In that post, I referred to a corpus-based study of "can" and "may" by Yvan Lebrun, namely "can" and "may" in present-day English (1965). In this post, I briefly present -- or rather log, the scope of Lebrun's study (I will present his general conclusions in a later post):

  • the study is corpus-based and includes data from both British and American English
  • a variety of genres are featured in the data: short stories, novels, plays, newspapers, scientific texts
  • all texts featuring in the data were published between 1955 and 1962
  • the study includes occurrences of might and could
  • numbers of occurrences:
  1. Total number of occurrences, including may, can, might, could: 4765
  2. Total number of occurrences of can: 2024
  3. Total number of occurrences of could: 1745
  4. Total number of occurrences of may: 491
  5. Total number of occurrences of might: 505
  • Methodologically, Lebrun scanned each instance of the modals to ascertain lexical meanings. The modals were considered to convey the same lexical meaning whenever their semantical contents proved identical once such significant oppositions as "present"vs. "past" or "indicative" vs. "conditional" had been discarded (p.11)
  • In order to decide on the semantical content of the modals, Lebrun relies on the context for each instance
  • Lebrun first carries out a recognition process of all the lexical senses and then attempts to define them
  • the process of defining the lexical senses was first motivated by Sommerfelt's recommendation (i.e. 'the definition be able to replace the word in an ordinary sentence'). Such 'replacement' process was abandoned on the basis that:

"In none of the lexical meanings CAN, COULD, MIGHT, MAY can be equated with a substitutable word or phrase. In fact, each of their lexical senses is so wide that only a long series of 'synonyms' can cover it" (p.11)

Further,

"Instead of defining CAN, COULD,MIGHT, MAY by means of longish strings of juxtaposed partial equivalents and thus blurring out the internal unity of the lemma's meaning, I renounced Sommerfelt's principle and aimed at definitions that (a) embrace every facets of the sense they are meant to cover, (b) bring out the internal unity of each meaning, and (c) emphasize what the various significations of a lemma have in common." (p.11)

  • Overall methodological strategy :
  1. Based on the three recognised lexical meanings and that are common to CAN, COULD, MIGHT, MAY, calculated how often each of these three meanings were expressed by MAY rather than by CAN and by MIGHT rather than by COULD.
  2. Lebrun examines cases where MAY and CAN are synonyms
  3. Based on the discovery that some collocations exclude the use of one of the two synonyms , Lebrun calculated the frequency of MAY relatively to CAN in kinds of clauses where either word can be used idiomatically and tried to find out if this relative frequency is independent of the context [my emphasis, this part of Lebrun's methodology reinforces the idea of including, in my study, two separate variables (i.e. SENSES and CONTEXT) for a treatment of the meanings of MAY and CAN, as featuring in my data. For more details on this, see this previous post).

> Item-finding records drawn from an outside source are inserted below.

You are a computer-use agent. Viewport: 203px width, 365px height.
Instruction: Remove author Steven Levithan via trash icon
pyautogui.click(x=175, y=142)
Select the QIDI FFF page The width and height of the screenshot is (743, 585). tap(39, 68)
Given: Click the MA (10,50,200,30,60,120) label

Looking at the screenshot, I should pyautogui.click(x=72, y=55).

Further reading (of early studies):

Lebrun, Y., Can and May, A Problem of Multiple Meaning, in Proceedings of the Ninth International Congress of Linguistics, 1962 (The Hague, Mouton, 1964)

Ten Bruggencate, K, The Use of Can and May, in Taalstudie 3 (1882), 94-106

Wood, F., May and Might in Modern English, Moderna Sprok 49 (1955), 247-253

Senses vs. context in the coding of the semantics of MAY and CAN

This brief post is a continuation on the theme of the previous post where I raise the issue of coding the senses of "may" and "can" most effectively for the purpose of statistical analysis. It provides a short update on my current line of thinking re the design an optimal coding system for the meanings of "may" and "can".

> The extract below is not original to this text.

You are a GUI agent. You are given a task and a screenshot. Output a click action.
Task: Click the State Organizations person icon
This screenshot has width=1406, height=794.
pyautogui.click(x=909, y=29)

With regards to my project, I am at a stage now where I am about to start the annotation of the senses of "may" and "can" as featuring in my data and I am currently concerned with the issue of defining an appropriate degree of granularity for that stage of the coding. In other words, I need to establish how much of contextual information should be included in the coding of senses of the modals. Further, and with regards to the above, I'm now considering the inclusion of an extra variable (in addition to a SENSES variable) for the investigation of the behaviour of "may" and "can", namely that of CONTEXT. The motivation behind the inclusion of the CONTEXT variable would be to ultimately assess/quantify contextual weight on the semantics of the modals. Also, including a CONTEXT variable in the study would allow for the exclusion of 'contextuality' as a level of the SENSES variable. I would therefore approach, with SENSES, each occurrence of the modals according to their generally recognised "core" meanings. The advantages of dealing with the senses of the modals from the perspectives of both context and core meanings is that firstly, the number of levels included for each variable will be smaller than if only one variable was considered, which would facilitate the recognition of possible patterns in the data. Also, the two variables CONTEXT and SENSES could then be tested for possible mutual interaction which ultimately could be quantified statistically. Such a design of the data would also allow me to address a whole chunk of literature in the English modals that tries to assess what, semantically, belongs to the modals and what belongs to the context and the situation of utterance, and to what measure. To my knowledge, that line of work still remains to be experimentally challenged. Identifying/differentiating two meaning-related variables such as SENSES and CONTEXT could facilitate the possible inclusion of an experimental task that would aim to assess potential statistical results. I'm currently exploring the feasibility of that possibility.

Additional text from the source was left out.